Extrait du document:
================================
Ro est une peintre à succès en manque d’inspiration.
Pour y remédier, elle loue une maison marquée par une terrible rumeur.
Un fantôme hanterait l’immense bâtisse.
Loin d’être effrayée, Ro décide de s’adresser directement à ce soi-disant spectre.
Elle se moque de son manque de conversation ou du fait qu’il ne lui rapproche pas son verre de vin.
Jusqu’au jour où le « fantôme » décide d’entrer en contact avec la jeune femme…
Ténèbres et romance
Skottie Young et Jorge Corona, le duo créatif de Middlewest, se retrouvent pour un one shot aux accent de romance fantastico-horrifique.
Loin de la multitude de personnages et de l’univers fantaisie de leur oeuvre précédente, Celui que tu aimes dans les ténèbres se concentre sur la relation que va entretenir Ro avec « le fantôme ».
Seul Attison, le manager de Ro, viendra se rajouter à ce casting restreint vivant aussi dans une unité de lieu limitée : celui de la maison « hantée ».
Ainsi les deux auteurs prennent leur temps pour se pencher sur cet amour hors norme.
Cette romance rappelle, par ce fond fantastique, la Forme de l’eau de Guillermo Del Toro. Sauf qu’ici le monstre est peut être bien celui que l’on croit.
================================
Entrées affichées:
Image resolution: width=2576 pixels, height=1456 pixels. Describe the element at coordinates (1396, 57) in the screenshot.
================================
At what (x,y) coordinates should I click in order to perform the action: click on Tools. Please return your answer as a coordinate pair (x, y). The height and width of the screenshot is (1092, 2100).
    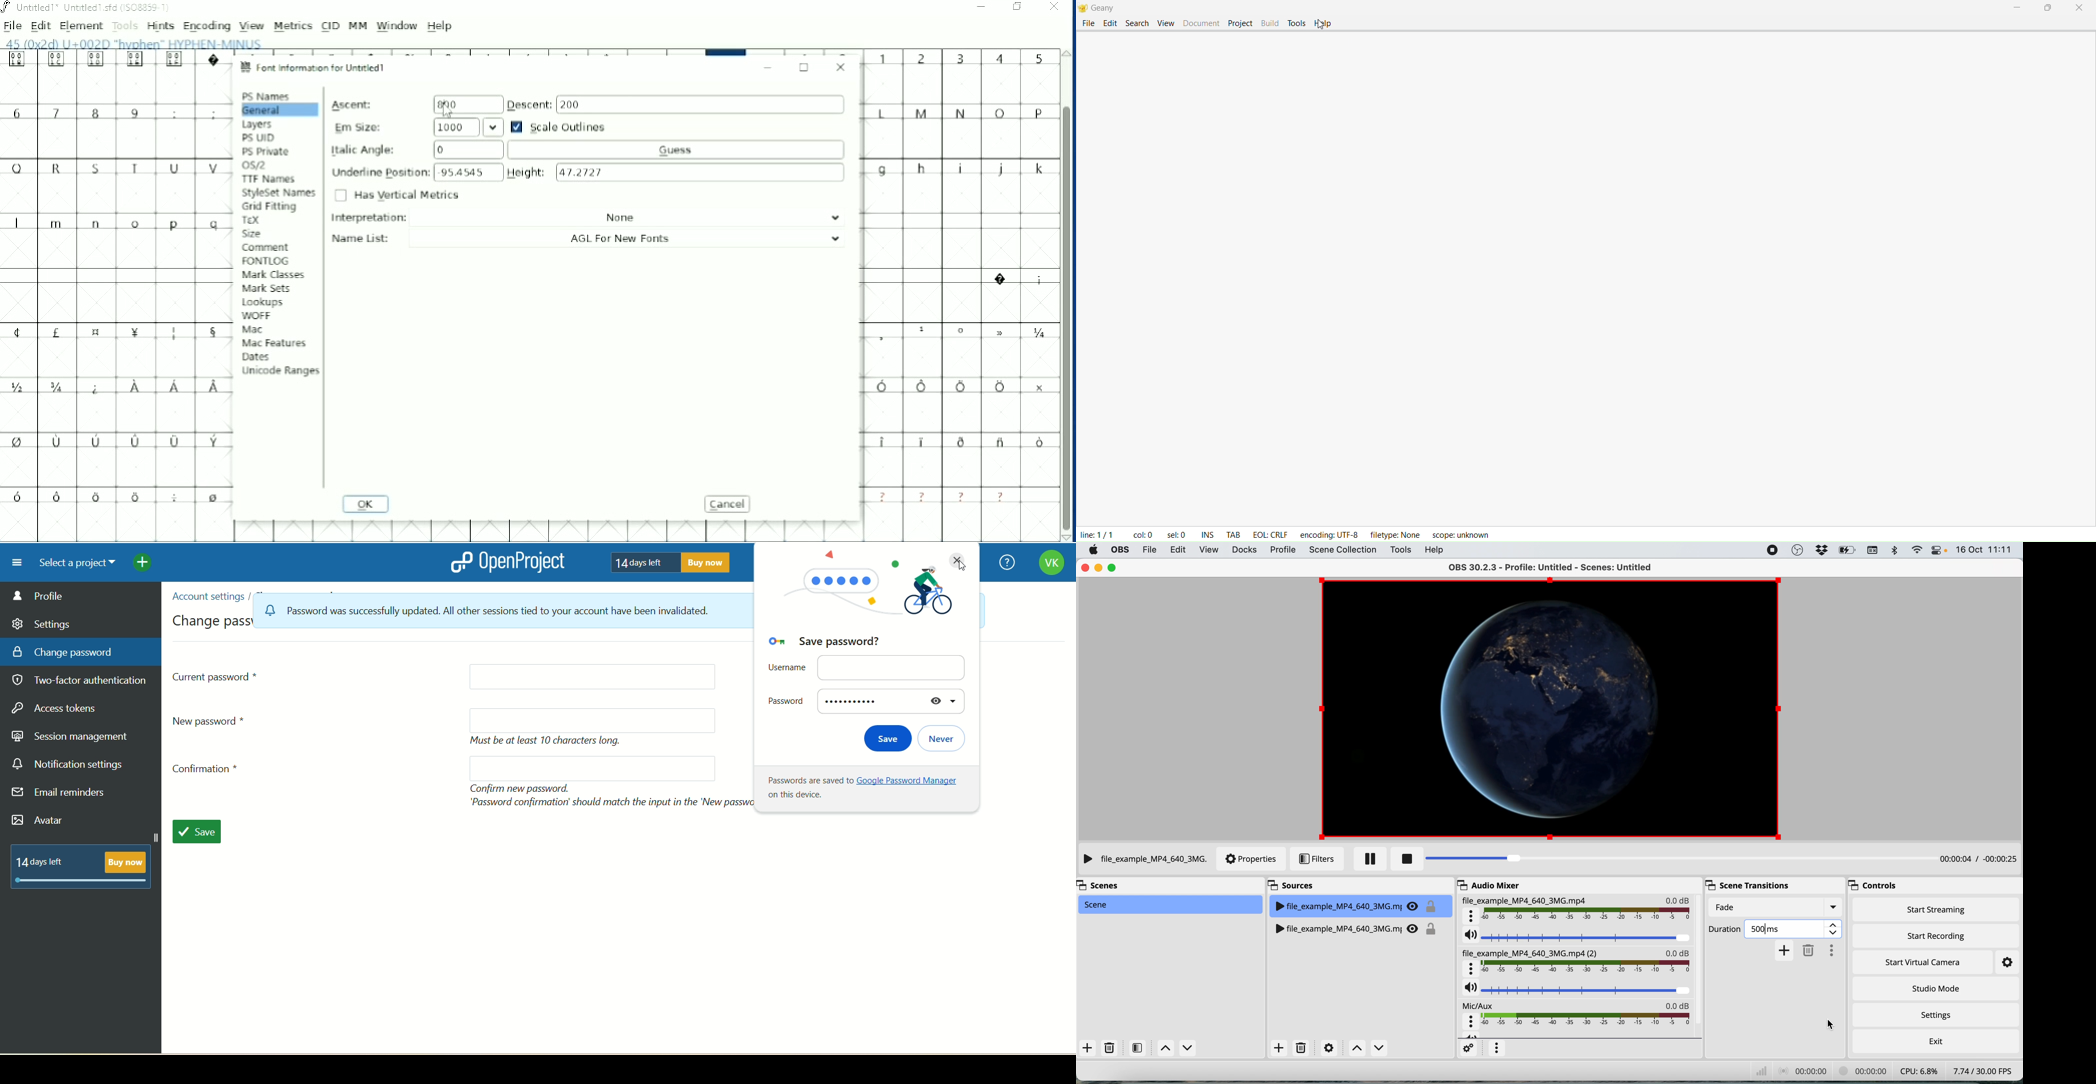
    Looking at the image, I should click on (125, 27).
================================
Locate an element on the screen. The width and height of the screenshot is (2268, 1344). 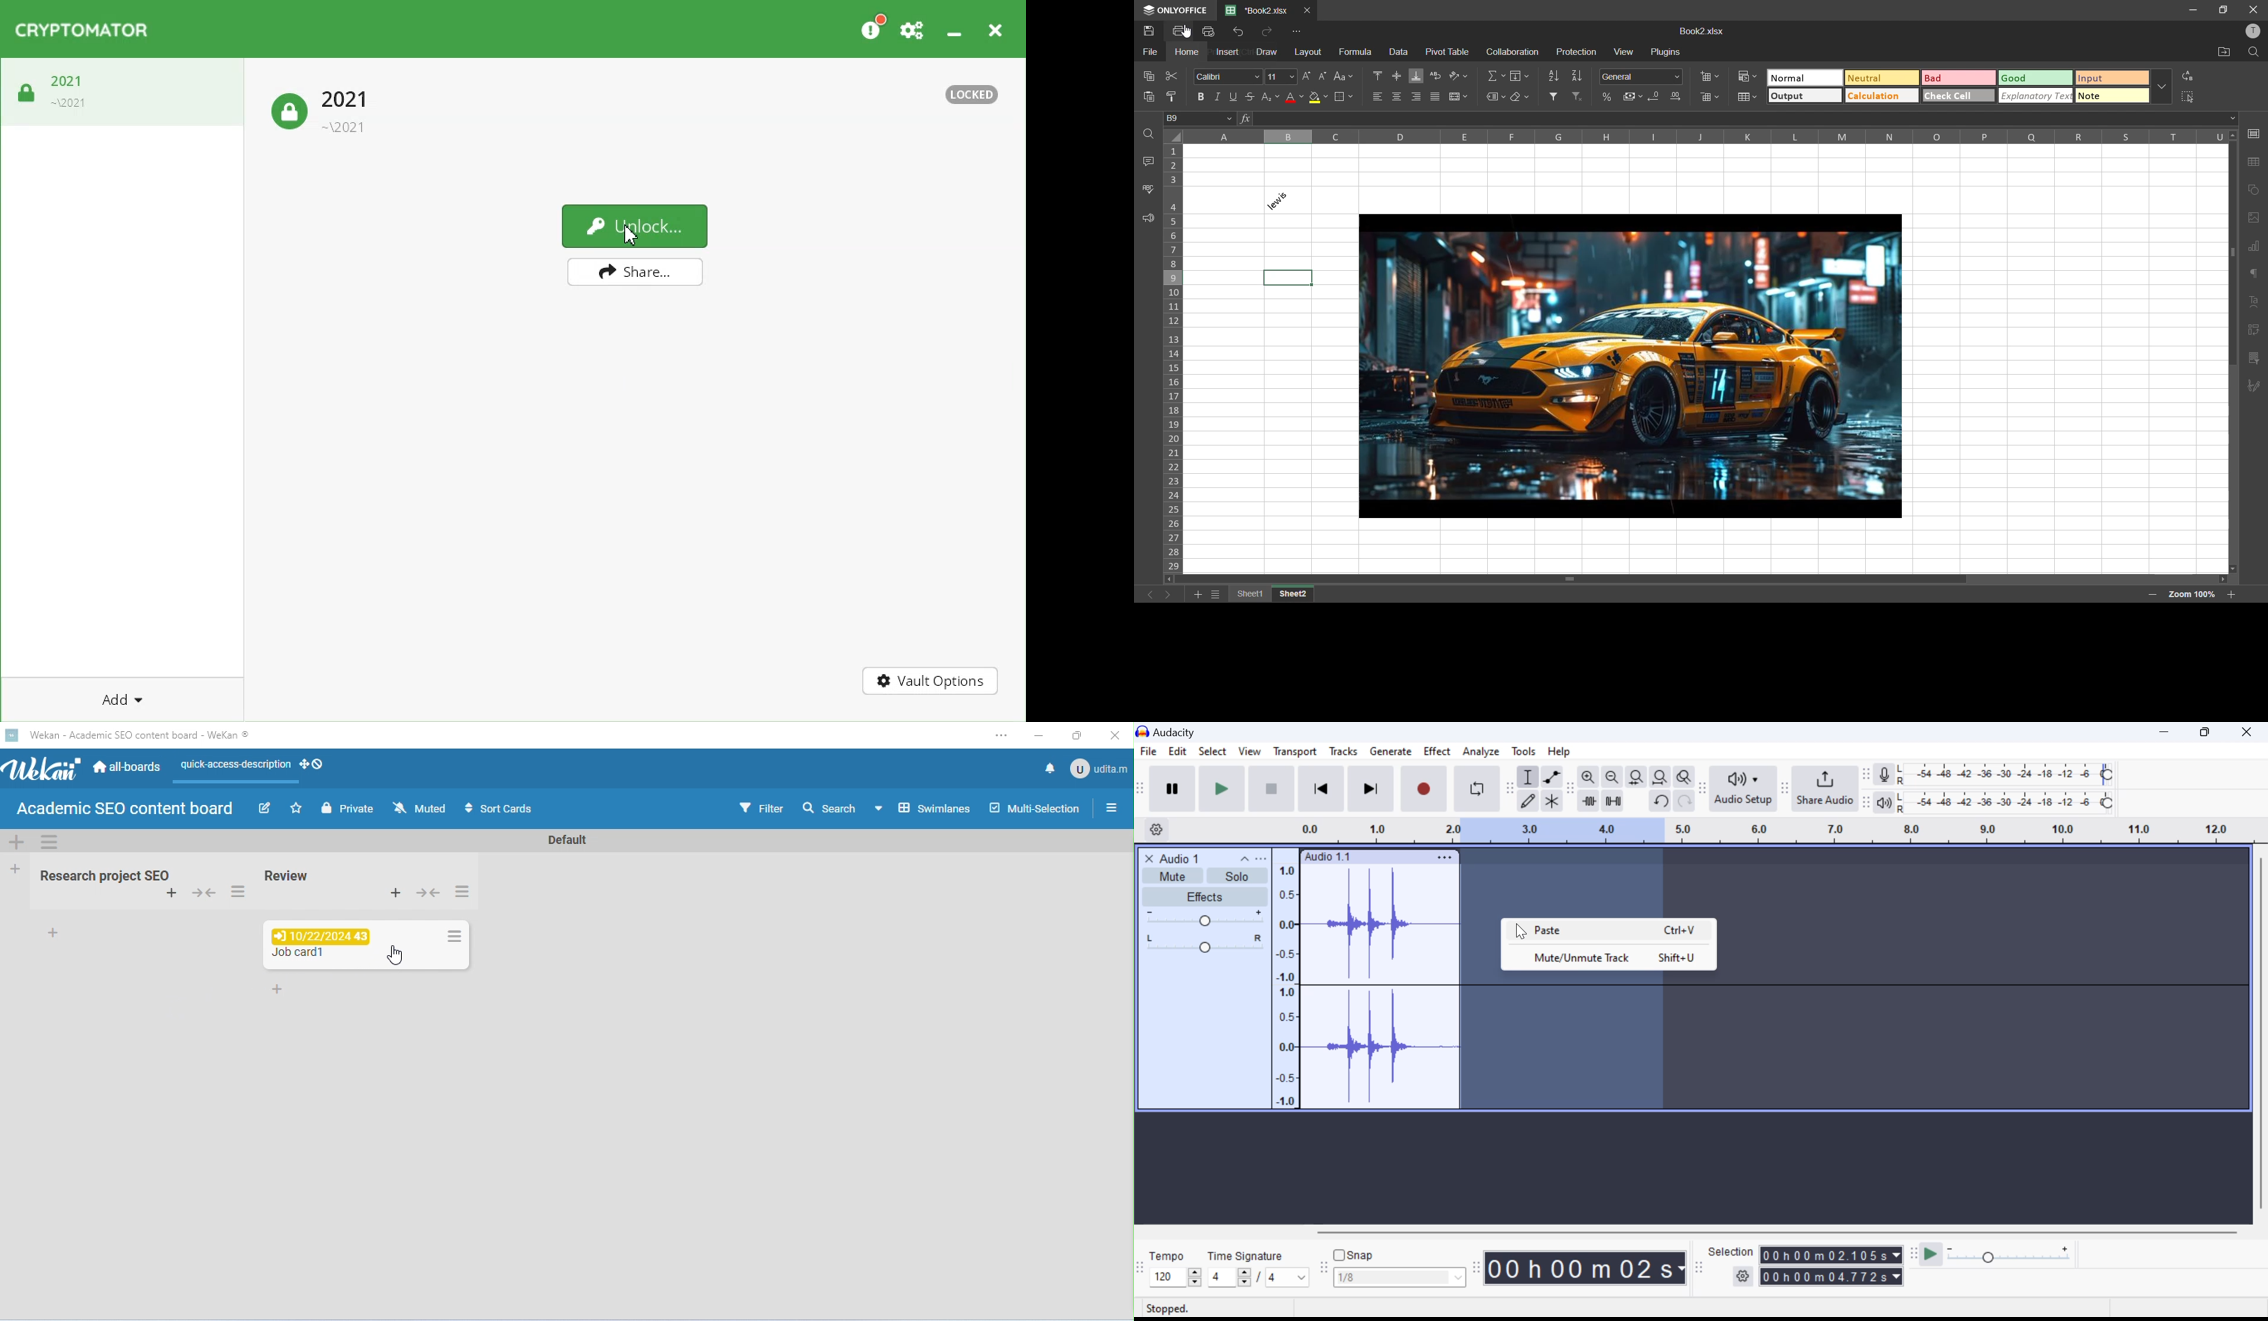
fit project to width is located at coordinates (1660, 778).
================================
Exercices à faire:
**a)** Recopiez à l'identique le passage de l'extrait qui va de « Jusqu’au jour où » jusqu'à « amour hors norme. ».
**b)** Répondez aux questions suivantes à partir de l'extrait :
(i) Quel métier exerce Ro ?
(ii) Comment s'appelle le manager de Ro ?
(iii) Quel film de Guillermo Del Toro est évoqué ?

Corrigés des exercices:
**a)**
Jusqu’au jour où le « fantôme » décide d’entrer en contact avec la jeune femme…
Ténèbres et romance
Skottie Young et Jorge Corona, le duo créatif de Middlewest, se retrouvent pour un one shot aux accent de romance fantastico-horrifique.
Loin de la multitude de personnages et de l’univers fantaisie de leur oeuvre précédente, Celui que tu aimes dans les ténèbres se concentre sur la relation que va entretenir Ro avec « le fantôme ».
Seul Attison, le manager de Ro, viendra se rajouter à ce casting restreint vivant aussi dans une unité de lieu limitée : celui de la maison « hantée ».
Ainsi les deux auteurs prennent leur temps pour se pencher sur cet amour hors norme.

**b)**
(i) Elle est peintre.
(ii) Attison.
(iii) La Forme de l'eau.